Подоспел еще один из людей, отставший. Он замешкался: добивал зайца с простреленной лапкой. Он и стрелять-то как следует не умел. А заметил орла – мигом вскинул ружье и спустил курок. Выстрел грянул оглушительный, без дыма. Мгновенно картечь рассекла воздух – мимо могучей орлиной груди. Беркут раскинул крылья и взмыл ввысь. Он парил в небе, высоко, в безопасности. Но терзала его горькая обида. Не подобает высокородной птице выставлять напоказ свои чувства, вот и парил беркут как положено орлам – высоко и гордо, широко распластав крылья. Но не шел вниз.

Унижением обернулась греза оголенного поля.

– Эх, промазал, – с огорчением вздохнул кто-то. – Вот было бы чучело так уж чучело.

– На тебя и слова тратить не стоит… – бросил ему другой, охваченный тем же отчаянием, что и нагое поле.

Отставший присоединился к охотникам. Пошел рядом со всеми. Но в глазах у него была не мечта, а скучная пустота.

И отец, возвратившись с охоты, рассказал своему сынишке:

– Знаешь, кого я видел – орла!

– Где? Покажи мне тоже!

– Там его больше нет…

Отец умолчал, что один из его попутчиков стрелял в беркута. Не хотел огорчать мальчика.

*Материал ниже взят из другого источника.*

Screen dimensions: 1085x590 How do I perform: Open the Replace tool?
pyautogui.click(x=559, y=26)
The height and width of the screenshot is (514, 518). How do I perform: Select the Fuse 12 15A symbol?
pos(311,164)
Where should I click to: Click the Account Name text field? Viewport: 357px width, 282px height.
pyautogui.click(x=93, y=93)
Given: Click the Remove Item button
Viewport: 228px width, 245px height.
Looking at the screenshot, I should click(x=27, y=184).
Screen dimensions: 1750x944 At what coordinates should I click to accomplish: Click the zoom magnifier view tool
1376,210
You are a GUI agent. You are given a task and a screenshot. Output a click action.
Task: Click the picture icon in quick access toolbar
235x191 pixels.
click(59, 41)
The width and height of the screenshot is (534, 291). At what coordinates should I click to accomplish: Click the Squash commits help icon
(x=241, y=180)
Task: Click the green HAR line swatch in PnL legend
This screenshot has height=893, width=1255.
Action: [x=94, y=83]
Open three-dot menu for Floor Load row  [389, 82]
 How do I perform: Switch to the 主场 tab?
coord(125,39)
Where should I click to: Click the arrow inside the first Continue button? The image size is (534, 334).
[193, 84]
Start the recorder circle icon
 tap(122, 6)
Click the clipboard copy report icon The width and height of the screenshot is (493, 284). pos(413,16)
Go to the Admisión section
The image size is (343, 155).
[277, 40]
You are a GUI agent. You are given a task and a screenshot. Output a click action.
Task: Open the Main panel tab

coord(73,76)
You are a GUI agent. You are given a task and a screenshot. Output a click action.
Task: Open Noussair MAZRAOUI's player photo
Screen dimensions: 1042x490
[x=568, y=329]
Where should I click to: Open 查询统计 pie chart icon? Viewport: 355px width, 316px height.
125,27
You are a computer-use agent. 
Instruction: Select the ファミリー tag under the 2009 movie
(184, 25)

– Папа, покажи мне орла! Настоящего, большого!

– Ладно. Съездим с тобой в музей. Там есть орлы…

– Я хочу живого! Посмотреть, как он парит!

– Такого увидеть не просто.

Обидно стало отцу, что нельзя показать сынишке, как парит орел. А что, если попробовать? И на следующий день они поехали туда.

Над болотом носилась пара воронов, пронзительно каркали черные птицы, кликали беркута. Они-то хотели вместе с ним поискать королевский венец. И отцу с сыном почудилось в голосе мудрых птиц отчаяние…

На краю болота оставалась забытая, покинутая копенка бурой, никому не нужной осоки.

И о высоких облаках грезило бесприютное поле.